On Wed, 15 Oct 2003, The Purple Streak, Hilarie Orman wrote:

This is the tip of the integrity iceberg.  If the point of the
Content-MD5 header is to ensure end-to-end integrity, then it cannot
be modified by intermediaries (even though it would generally but
pretty cheap to do so).  It would be more appropriate to add an
OPES-Integrity header with a checksum.

If the Content-MD5 header means "integrity from the last hop that
modified the data, so you can see that there are no transmission
errors", then modifying it is no big deal.

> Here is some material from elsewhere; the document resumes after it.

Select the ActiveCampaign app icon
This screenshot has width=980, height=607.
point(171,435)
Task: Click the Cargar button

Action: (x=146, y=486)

What does the community think it means?

From HTTP point of view, Content-MD5 header is an end-to-end header.
There can be no questions about that. The true question is: what an
"end" means in the context where content is produced dynamically or in
stages, like what we have with OPES.

IMO, from content (and Content-MD5) point of view, an OPES proxy doing
content modification is not an intermediary or a hop, but an "end" or
an "edge" so "content integrity" arguments simply do not apply.  From
content consumer point of view, there is no integral content "behind"
an OPES system; content starts after OPES has done its job. That's
what Content-MD5 should represent.

OPES adaptations have to be authorized by content provider and traced
by others, of course, but that is irrelevant to HTTP or OCP issues
being raised in this thread.


We already agreed that OPES proxies can change content. Thus, we have
to give OPES the right to modify or delete content checksums or the
whole architecture would make no sense!

Alex.

P.S. Note that HTTP itself allows for similar modifications that
     some might mistakenly call "end-to-end" violations. For example,
     HTTP allows for aggregation and anonymization of Via: values.
     Such actions are HTTP-equivalent of OPES adjustment of
     Content-MD5 values.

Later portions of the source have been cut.